A magical story about imagination and belief, Jessica Dowling
October 4, 2021
Dappled Annie and the Tigrish by Mary McCallum is quite an adventurous and courageous story. It’s the story of Annie, a girl who talks to faces in the hedge.
There is a really big earthquake that brings Annie and her younger brother together. Her father works in a lighthouse, but he does not come home after the earthquake. So she goes out to find what she has lost.
I think the author’s aim of this book was to tell people that there are little things everywhere and we just have to open our eyes and see.

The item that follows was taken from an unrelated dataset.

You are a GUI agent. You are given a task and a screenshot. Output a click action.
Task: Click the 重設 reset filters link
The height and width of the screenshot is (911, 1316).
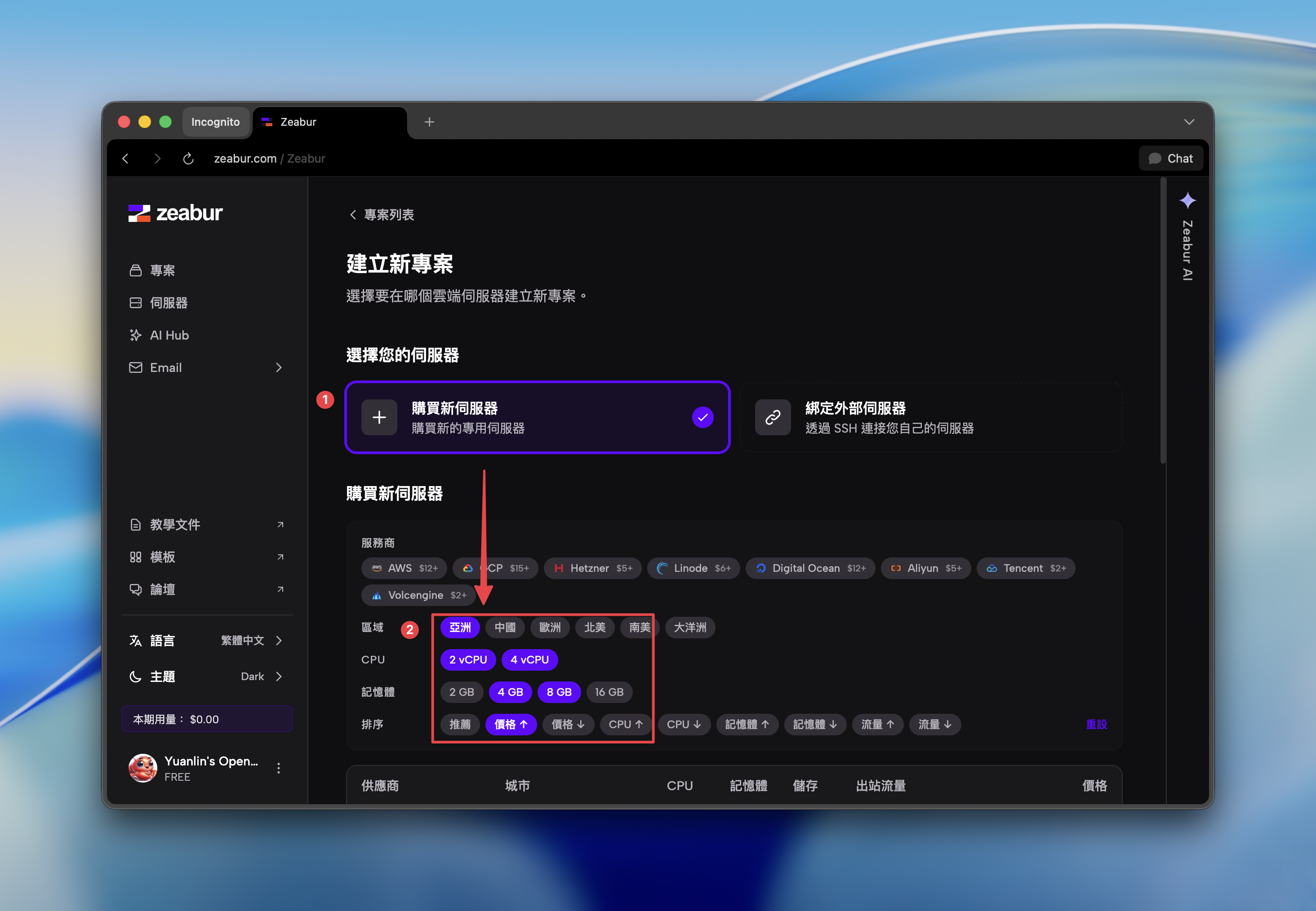click(1096, 724)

I feel quite sorry for Annie. I think she starts talking to the hedges because her father was too busy to spend time with her. I could tell there was a bit of loneliness in the way she talked about her dad.
Robbie, sadly, was at the other end of this. He also misses his father but he is quite young so does not really understand. I think the reason he is so loud is that he is just trying to get Annie to join in with his playing.
I think it would have been better if Annie had just tried to communicate her problems with her brother because they both are on the same page. But instead, she pushes him away. But in the end, Robbie finds a way to help his sister.
It was a bit hard to keep up with what was happening in the book, but I did like how explicitly the author talked about the way pinecones rained down on Robbie and Annie. By the end of the book, I could tell this story was about imagination and believing.
I also thought it was kind of cute, and it would be an excellent read for a slightly younger age group.
I don’t know if the Tigrish and talking hedges were maybe all Annie playing with her mind. I think the author has done a good job at describing familiar sounds – I knew exactly what she meant.
- Jessica Dowling is 13 and lives in Hamilton.